** EXTRACTED TEXT **
In operation 1010, the length of a standard block, i.e., an audio block, is adaptively determined while taking into account characteristics of the input audio signal. In the present embodiment, the length of the standard block is adaptively determined by taking into account the characteristics of the input audio signal. However, as another option, audio blocks with a predetermined length may also be used.
In operation 1020, the energy level is determined in audio block units with a predetermined length.
In operation 1030, synchronization information is extracted based on the energy level determined in operation 1020. For example, when the energy level of the current audio block is intermediate or high, the synchronization information can be extracted from the sub-audio block of the current audio block, i.e., from PCM samples. Then, a synchronization word from the extracted synchronization information and the synchronization word inserted in the encoder are tested for a match.
In operation 1040, when synchronization words match each other, duration information is extracted.
In operation 1050, additional data can be extracted based on the energy level determined in operation 1020 and the duration information extracted from operation 1040.
As another option, when the energy level of the current audio block is low and the energy levels of the previous or post audio blocks are intermediate or high, additional data can be extracted according to the first pattern from the PCM samples, which are determined by the duration information.
In addition, when the energy level of the current audio block is intermediate, additional data can be extracted according to the second pattern from the PCM samples determined by the duration information.
Furthermore, when the energy level of the current audio level is high, additional data can be extracted according to the third pattern from the PCM samples determined by the duration information.
As another option, when the energy levels of the predetermined number of audio blocks are continuously low and synchronization words match each other, additional data is extracted from the least significant bit of the PCM samples determined by the duration information.
In operation 1060, extracted additional data is buffered and the buffered additional information is replayed.
FIG. 11 is a block diagram of a decoder according to another embodiment of the present general inventive concept.
The decoder according to FIG. 11 includes a synchronization detection unit 1120, a duration information and bit-robbing pattern information extraction unit 1140, an additional data extraction unit 1160, and an additional information restoration and replaying unit 1180.
The synchronization detection unit 1120 extracts the least significant bits of all input sub-audio blocks and detects the start synchronization word. As an option, when the additional information data packet is randomised in the encoder, the synchronization detection unit 1120 uses a descrambler (not shown), to descramble the information in the extracted least significant bits, and detects the start synchronization word.
The duration information and bit-robbing pattern information extraction unit 1140 extracts duration information and bit-robbing pattern information when a start synchronization word is detected in the synchronization detection unit 1120.
The additional data extraction unit 1160 extracts additional data based on the extracted duration information and bit-robbing pattern information from the sub-audio blocks, i.e., the PCM samples.
The duration information is the information that some bits use to specify bit-robbed PCM samples to insert additional data. For example, the duration information indicates the number of PCM samples, which includes bits in which additional data is inserted, in the current audio block.

** WHAT THE TASK REQUIRES **
Write the next part of the passage on extracting additional data from audio blocks, picking up after its final sentence. The material that comes next is separate from this text.

** LISTING **
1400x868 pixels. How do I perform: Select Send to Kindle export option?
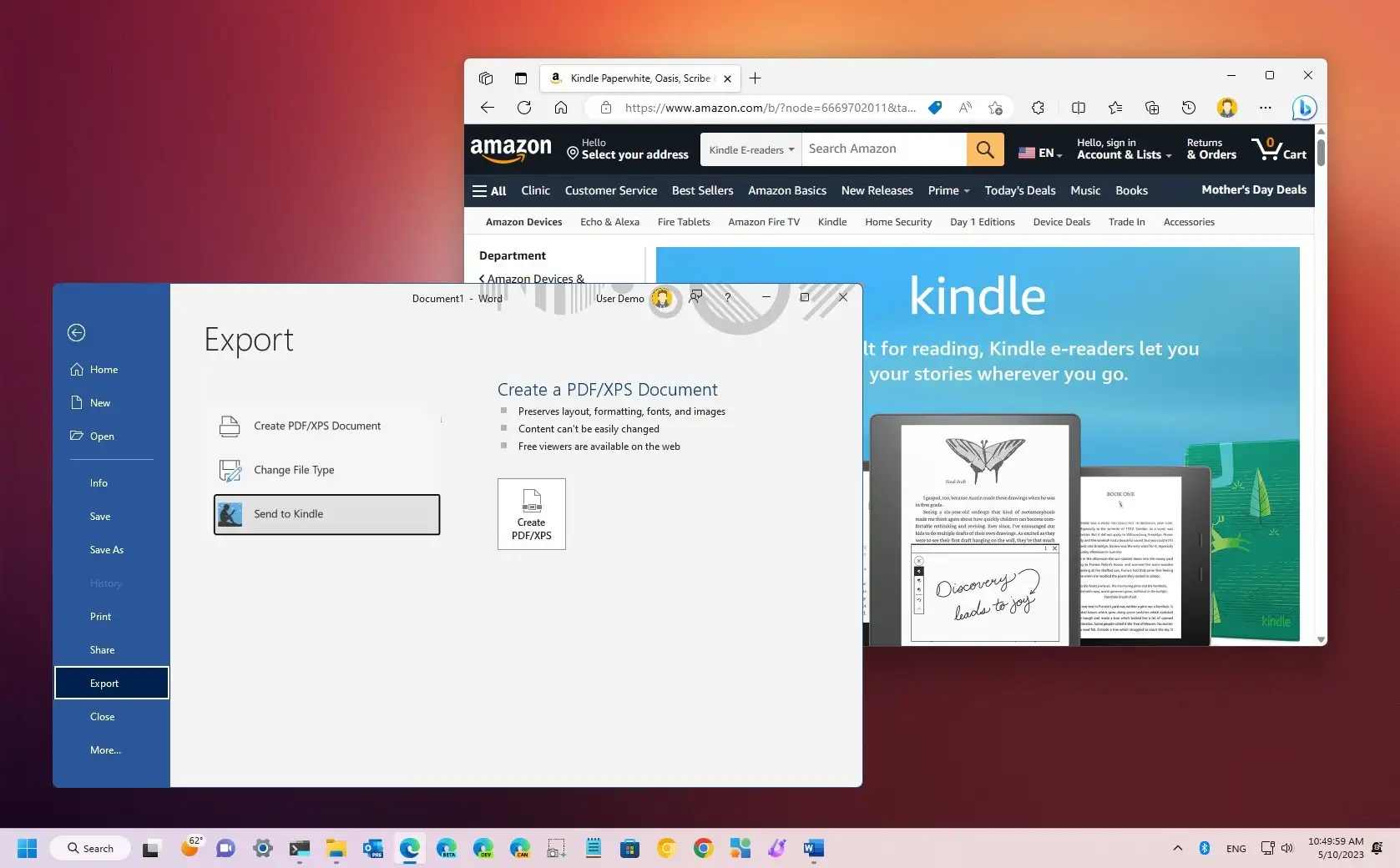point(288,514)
...
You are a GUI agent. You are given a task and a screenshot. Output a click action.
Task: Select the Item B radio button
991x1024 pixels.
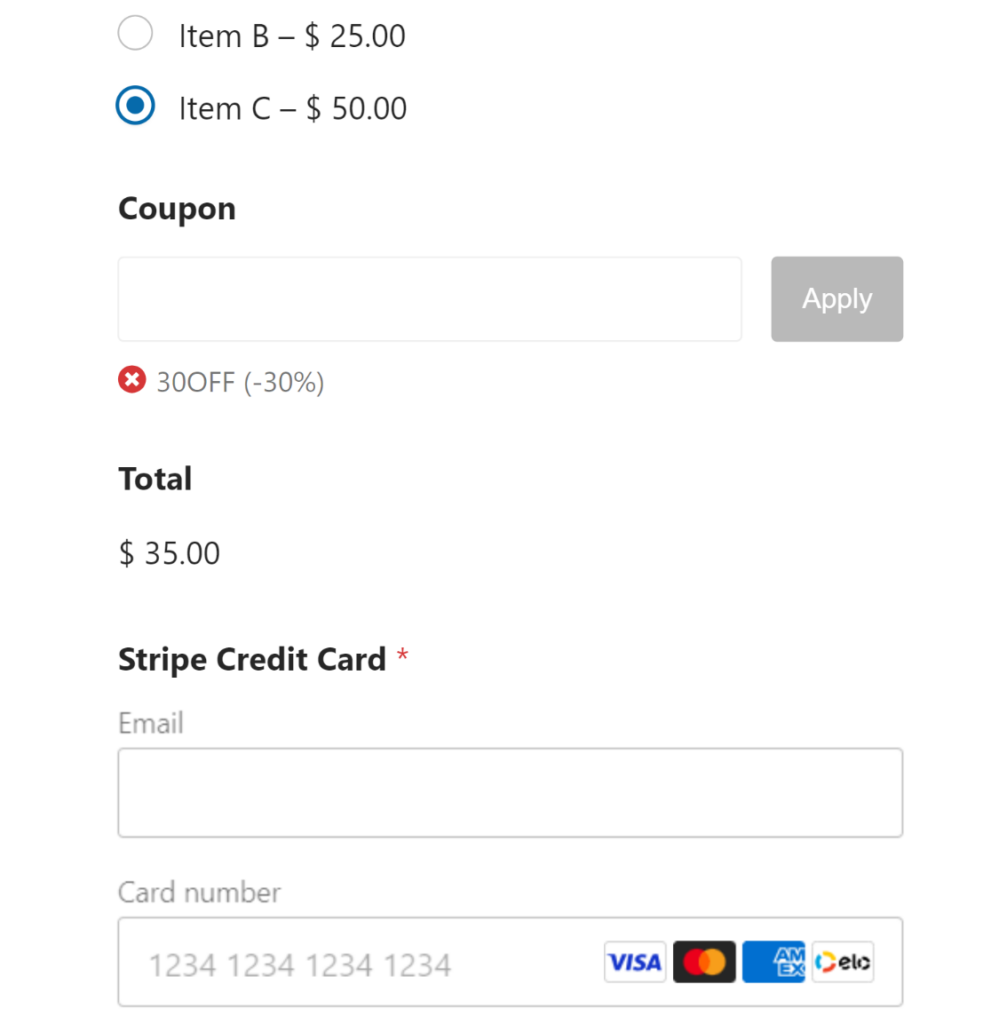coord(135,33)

** RESPONSE BELOW **
Meanwhile, the bit-robbing pattern information indicates the number of bits which are bit-robbed among the bits of the sub-audio block which are determined by taking into account the energy level of the audio signal and the psychoacoustic effect. As an option, the bit-robbing pattern information indicates the intervals of the sub-audio block in which the number of bits which are bit robbed in the sub-audio block, and the method of bit-robbing, is applied. For example, the bit-robbing pattern information may indicate additional information is inserted into four bits of least significant bits in each fifth sub-audio block.
The additional information restoration and replaying unit 1180 includes a buffer (not shown) to buffer extracted additional data and replays buffered additional information.
FIG. 12 is a flow chart illustrating the operation carried out in the decoder shown in FIG. 11.
In operation 1220, least significant bits of all input sub-audio blocks are extracted and the start synchronization word is detected. As an option, when additional information data packets are randomised in the encoder, start synchronization words are detected after descrambling the information of the extracted least significant bits.
In operation 1230, when the start synchronization word detected in operation 1210 is valid, duration information and bit-robbing pattern information is extracted.
In operation 1240, additional data is extracted from the sub-audio block, for example, PCM samples based on the duration information and bit-robbing pattern information extracted in operation 1220. Additional data is extracted from PCM samples determined by duration information in intervals of number of bits and/or sub-audio blocks determined by bit-robbing pattern information.
In operation 1250, additional data extracted in operation 1240 are buffered and the buffered additional information is replayed.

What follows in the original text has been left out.